▶ PROBLEM DESCRIPTION
What lines in the following entries hold the word "data"? Copy each one.

** Opening SUPPLIED RECORDS block **

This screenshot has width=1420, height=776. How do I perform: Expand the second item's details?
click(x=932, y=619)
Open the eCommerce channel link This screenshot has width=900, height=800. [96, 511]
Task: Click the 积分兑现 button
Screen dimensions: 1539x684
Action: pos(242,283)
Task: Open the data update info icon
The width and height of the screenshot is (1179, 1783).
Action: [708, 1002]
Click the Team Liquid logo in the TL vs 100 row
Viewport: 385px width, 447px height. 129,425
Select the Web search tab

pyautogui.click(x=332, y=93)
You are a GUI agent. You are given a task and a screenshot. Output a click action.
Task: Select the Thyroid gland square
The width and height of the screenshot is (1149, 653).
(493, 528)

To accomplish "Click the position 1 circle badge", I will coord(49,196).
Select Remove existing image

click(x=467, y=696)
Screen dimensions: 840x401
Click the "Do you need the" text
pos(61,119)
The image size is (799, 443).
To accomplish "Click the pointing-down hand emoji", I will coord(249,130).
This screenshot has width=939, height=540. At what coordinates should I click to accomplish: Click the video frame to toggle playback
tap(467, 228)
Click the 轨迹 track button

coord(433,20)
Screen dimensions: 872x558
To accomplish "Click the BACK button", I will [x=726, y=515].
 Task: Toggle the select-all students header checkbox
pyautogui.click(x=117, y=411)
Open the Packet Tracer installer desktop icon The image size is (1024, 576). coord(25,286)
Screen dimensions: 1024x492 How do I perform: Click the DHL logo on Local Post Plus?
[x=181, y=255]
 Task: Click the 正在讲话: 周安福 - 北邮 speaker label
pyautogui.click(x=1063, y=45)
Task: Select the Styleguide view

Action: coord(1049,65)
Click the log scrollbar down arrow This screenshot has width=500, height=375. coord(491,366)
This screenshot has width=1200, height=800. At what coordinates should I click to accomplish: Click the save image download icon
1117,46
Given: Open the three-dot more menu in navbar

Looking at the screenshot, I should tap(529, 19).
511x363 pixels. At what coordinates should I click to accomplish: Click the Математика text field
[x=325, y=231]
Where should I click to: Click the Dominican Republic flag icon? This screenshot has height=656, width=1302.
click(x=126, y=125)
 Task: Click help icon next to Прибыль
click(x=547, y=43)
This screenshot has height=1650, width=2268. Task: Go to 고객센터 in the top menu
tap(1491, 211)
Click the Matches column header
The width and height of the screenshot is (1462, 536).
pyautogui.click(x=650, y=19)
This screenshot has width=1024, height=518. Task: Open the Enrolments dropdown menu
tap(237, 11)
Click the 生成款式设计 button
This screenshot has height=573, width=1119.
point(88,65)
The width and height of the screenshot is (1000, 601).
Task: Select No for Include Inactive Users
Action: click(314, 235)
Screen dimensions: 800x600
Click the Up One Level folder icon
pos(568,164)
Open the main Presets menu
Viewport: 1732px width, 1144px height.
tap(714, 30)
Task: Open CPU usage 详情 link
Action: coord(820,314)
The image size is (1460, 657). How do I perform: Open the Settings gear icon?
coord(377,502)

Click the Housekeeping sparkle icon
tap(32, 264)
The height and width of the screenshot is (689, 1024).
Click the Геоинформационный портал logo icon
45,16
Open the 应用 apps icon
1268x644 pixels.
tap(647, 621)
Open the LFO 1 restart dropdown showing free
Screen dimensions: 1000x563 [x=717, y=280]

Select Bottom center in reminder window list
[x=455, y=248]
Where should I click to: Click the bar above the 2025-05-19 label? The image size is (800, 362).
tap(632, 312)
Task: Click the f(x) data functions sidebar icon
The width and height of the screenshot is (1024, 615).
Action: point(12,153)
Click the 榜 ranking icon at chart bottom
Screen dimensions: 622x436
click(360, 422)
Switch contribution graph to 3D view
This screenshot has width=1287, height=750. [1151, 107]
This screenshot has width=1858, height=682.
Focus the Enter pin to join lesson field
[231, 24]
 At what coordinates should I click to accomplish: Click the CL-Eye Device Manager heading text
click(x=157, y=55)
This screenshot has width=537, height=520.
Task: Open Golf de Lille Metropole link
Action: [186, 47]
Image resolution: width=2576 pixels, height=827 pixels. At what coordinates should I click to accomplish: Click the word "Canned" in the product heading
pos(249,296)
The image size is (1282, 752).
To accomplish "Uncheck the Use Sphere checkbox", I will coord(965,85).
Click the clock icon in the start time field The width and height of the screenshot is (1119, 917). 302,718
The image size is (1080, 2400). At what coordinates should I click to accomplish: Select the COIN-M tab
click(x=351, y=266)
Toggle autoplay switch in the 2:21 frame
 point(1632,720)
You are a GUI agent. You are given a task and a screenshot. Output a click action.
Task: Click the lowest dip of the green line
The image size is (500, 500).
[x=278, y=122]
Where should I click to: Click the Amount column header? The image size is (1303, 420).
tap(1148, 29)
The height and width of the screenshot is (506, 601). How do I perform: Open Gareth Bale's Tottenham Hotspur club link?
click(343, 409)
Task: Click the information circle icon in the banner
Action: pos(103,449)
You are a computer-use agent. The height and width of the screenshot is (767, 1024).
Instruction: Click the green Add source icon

** Closing SUPPLIED RECORDS block **

▶ RESULT OF THIS EXERCISE
Task: Open the data update info icon
Task: Click the f(x) data functions sidebar icon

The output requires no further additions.